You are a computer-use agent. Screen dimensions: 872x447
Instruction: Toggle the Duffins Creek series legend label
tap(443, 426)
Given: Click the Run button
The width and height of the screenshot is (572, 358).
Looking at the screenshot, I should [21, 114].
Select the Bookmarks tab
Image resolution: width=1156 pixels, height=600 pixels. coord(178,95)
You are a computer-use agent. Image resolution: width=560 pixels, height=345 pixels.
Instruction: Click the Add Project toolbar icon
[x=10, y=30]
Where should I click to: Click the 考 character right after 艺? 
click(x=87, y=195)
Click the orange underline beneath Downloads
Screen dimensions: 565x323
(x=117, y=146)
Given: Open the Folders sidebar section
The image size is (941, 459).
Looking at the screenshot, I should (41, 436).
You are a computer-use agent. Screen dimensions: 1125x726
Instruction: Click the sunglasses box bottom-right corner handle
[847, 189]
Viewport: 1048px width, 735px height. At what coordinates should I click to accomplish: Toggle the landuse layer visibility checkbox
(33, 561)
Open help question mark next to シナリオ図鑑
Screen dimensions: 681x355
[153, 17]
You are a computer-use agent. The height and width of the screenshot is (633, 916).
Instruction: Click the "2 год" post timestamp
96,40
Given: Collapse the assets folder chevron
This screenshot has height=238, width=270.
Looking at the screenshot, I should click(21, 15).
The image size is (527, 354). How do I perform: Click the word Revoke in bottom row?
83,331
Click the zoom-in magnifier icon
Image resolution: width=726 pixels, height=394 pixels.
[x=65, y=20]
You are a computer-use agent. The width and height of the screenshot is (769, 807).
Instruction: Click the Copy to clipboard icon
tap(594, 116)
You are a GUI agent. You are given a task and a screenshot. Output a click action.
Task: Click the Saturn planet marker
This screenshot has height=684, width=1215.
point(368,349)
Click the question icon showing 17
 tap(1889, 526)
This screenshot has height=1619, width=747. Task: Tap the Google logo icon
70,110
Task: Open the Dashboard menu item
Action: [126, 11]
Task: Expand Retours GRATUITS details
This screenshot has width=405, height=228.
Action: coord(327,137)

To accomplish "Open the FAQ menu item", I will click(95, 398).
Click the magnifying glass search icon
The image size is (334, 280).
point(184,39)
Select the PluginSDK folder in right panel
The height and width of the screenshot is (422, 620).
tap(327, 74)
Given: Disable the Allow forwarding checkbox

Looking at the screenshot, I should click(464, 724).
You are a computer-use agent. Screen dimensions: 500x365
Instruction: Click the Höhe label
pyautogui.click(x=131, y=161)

[DIRECTION]
Output all of the items above again verbatim, line for line and unchanged.

[REPLY]
You are a computer-use agent. Screen dimensions: 872x447
Instruction: Toggle the Duffins Creek series legend label
tap(443, 426)
Given: Click the Run button
The width and height of the screenshot is (572, 358).
Looking at the screenshot, I should [21, 114].
Select the Bookmarks tab
Image resolution: width=1156 pixels, height=600 pixels. coord(178,95)
You are a computer-use agent. Image resolution: width=560 pixels, height=345 pixels.
Instruction: Click the Add Project toolbar icon
[x=10, y=30]
Where should I click to: Click the 考 character right after 艺? 
click(x=87, y=195)
Click the orange underline beneath Downloads
Screen dimensions: 565x323
(x=117, y=146)
Given: Open the Folders sidebar section
The image size is (941, 459).
Looking at the screenshot, I should (41, 436).
You are a computer-use agent. Screen dimensions: 1125x726
Instruction: Click the sunglasses box bottom-right corner handle
[847, 189]
Viewport: 1048px width, 735px height. At what coordinates should I click to accomplish: Toggle the landuse layer visibility checkbox
(33, 561)
Open help question mark next to シナリオ図鑑
Screen dimensions: 681x355
[153, 17]
You are a computer-use agent. The height and width of the screenshot is (633, 916).
Instruction: Click the "2 год" post timestamp
96,40
Given: Collapse the assets folder chevron
This screenshot has height=238, width=270.
Looking at the screenshot, I should click(21, 15).
The image size is (527, 354). How do I perform: Click the word Revoke in bottom row?
83,331
Click the zoom-in magnifier icon
Image resolution: width=726 pixels, height=394 pixels.
[x=65, y=20]
You are a computer-use agent. The width and height of the screenshot is (769, 807).
Instruction: Click the Copy to clipboard icon
tap(594, 116)
You are a GUI agent. You are given a task and a screenshot. Output a click action.
Task: Click the Saturn planet marker
This screenshot has height=684, width=1215.
point(368,349)
Click the question icon showing 17
 tap(1889, 526)
This screenshot has height=1619, width=747. Task: Tap the Google logo icon
70,110
Task: Open the Dashboard menu item
Action: [126, 11]
Task: Expand Retours GRATUITS details
This screenshot has width=405, height=228.
Action: coord(327,137)

To accomplish "Open the FAQ menu item", I will click(95, 398).
Click the magnifying glass search icon
The image size is (334, 280).
point(184,39)
Select the PluginSDK folder in right panel
The height and width of the screenshot is (422, 620).
tap(327, 74)
Given: Disable the Allow forwarding checkbox

Looking at the screenshot, I should click(464, 724).
You are a computer-use agent. Screen dimensions: 500x365
Instruction: Click the Höhe label
pyautogui.click(x=131, y=161)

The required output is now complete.